- [JOBS]:
- a) Please condense the paragraph beginning "It's laundry day in Dodge City" in the Dodge City travel entry into a short bulleted list that keeps its main facts.
- b) Pick up the Dodge City travel entry after its last sentence and write the paragraph that comes next.
═══ READING TEXT ═══
Monday, June 2, 2008

Day 28 - 275 Miles

Destination: Just get the hell out of Dodge

It's laundry day in Dodge City, KS. I've always considered a laundromat to be the great equalizer. Everybody's got dirty shorts or something. From haughty ladies washing the big comforters that won't fit in the machine at home to migrant agricultural workers. I get to talking to a trucker doing laundry there about my adventures so far. Somehow the biggest ball of twine, which happens to be in Kansas comes up. I've already decided it's way far north and not really on my way to anywhere, but another local suggests I seek out the biggest ball of barbed wire. Apparently some tornado came through and rolled up about 200 miles of barbed wire. The local guy tells me it's only 30 miles up the road and surely the locals up there can tell me where it is.
═══ DATA BLOCK ═══
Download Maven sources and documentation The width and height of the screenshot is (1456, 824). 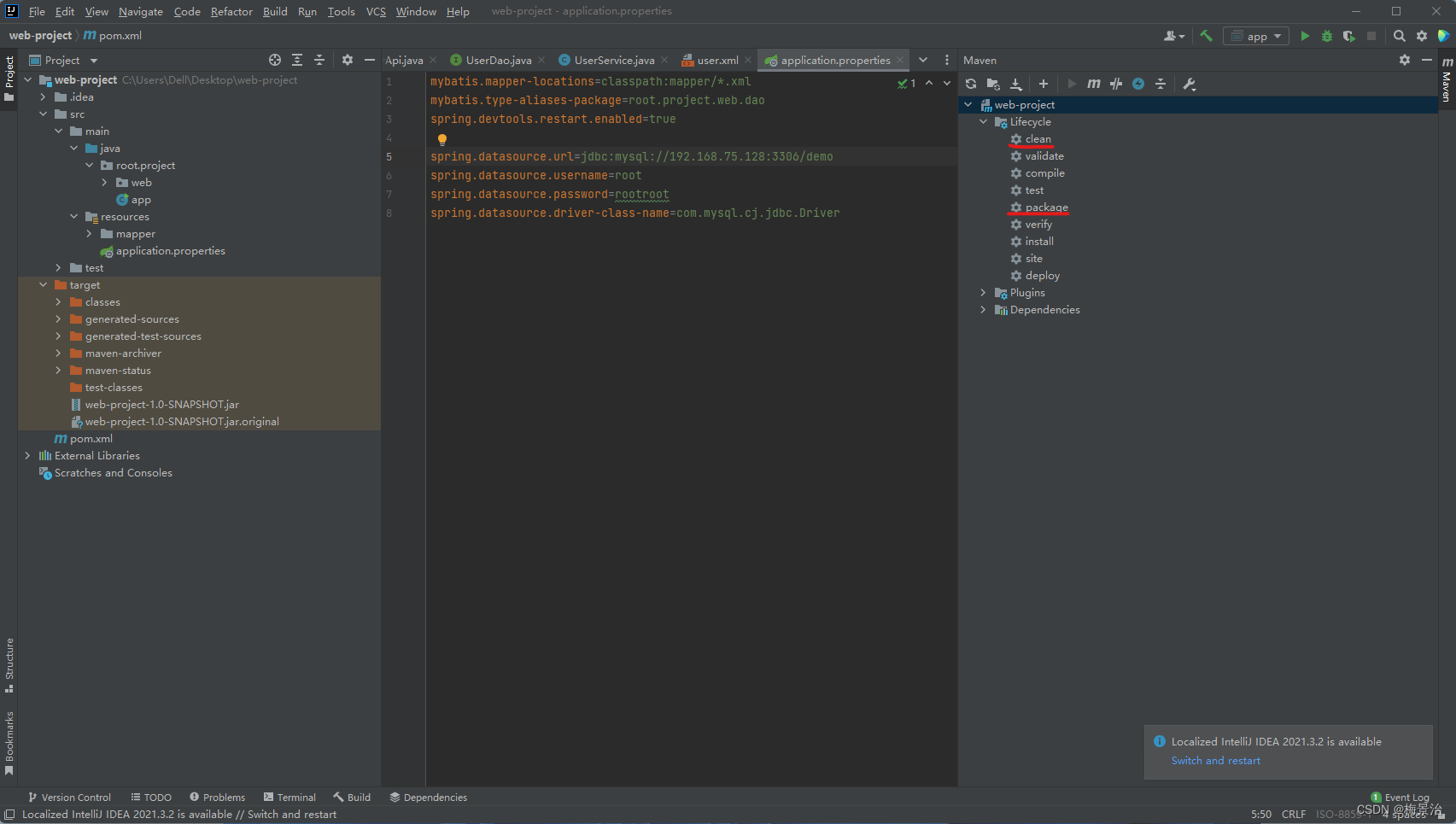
═══
- [OUTPUTS IN ORDER]:
- a)
- It's laundry day in Dodge City, Kansas. The writer sees a laundromat as the great equalizer, used by everyone from haughty ladies washing big comforters to migrant agricultural workers.
- The writer talks with a trucker there about the trip so far, and the biggest ball of twine, which is in Kansas, comes up.
- The writer has already decided the twine ball is too far north and not on the way to anywhere.
- Another local suggests the biggest ball of barbed wire instead. Apparently a tornado rolled up about 200 miles of barbed wire.
- The local says it's only 30 miles up the road and that locals there can surely give directions.

- b)
First though I was encouraged to see the Boot Hill Museum and Cemetery. It's an eclectic little museum. Sort of a cross between a natural science and history museum, with live re-enactments. I think I've discovered my next Christmas gift project: wreathes made from my own hair. I can't imagine the time and patience that took for some frontier woman to make a wreath from human hair. A talking animatronic longhorn tells some story that I was just too amused at to grasp the point. They did have some cool paraphernalia from Gunsmoke. When I was a kid, I got on the set of Gunsmoke and met Sheriff Matt Dillon, got his autograph. What a great TV show.

My search for the biggest ball of something was unfruitful, but I did get a lot of funny looks from the several people I asked. I gave up and continued east on even a smaller road. Kansas is still flat, but at least there's some things to look at along the roads. I now have logged more than 7000 miles on this trip alone.

If not for the barbed wire folly, I would not have driven past the sign for the Kansas Motorcycle Museum in Marquette, KS.

Stan Engdahl was a racer and collector, and owned a motorcycle shop there. When he retired, he and his wife, LaVona gave the building to the town if they would help develop it as a museum. One wall is covered with over 600 trophies Stan alone won in his racing career spanning the 1940's to 1990's. He recently passed and his wife continues to run the museum. It really has some fascinating motorcycles from the past, but the scooter collection in the back were the most interesting to me.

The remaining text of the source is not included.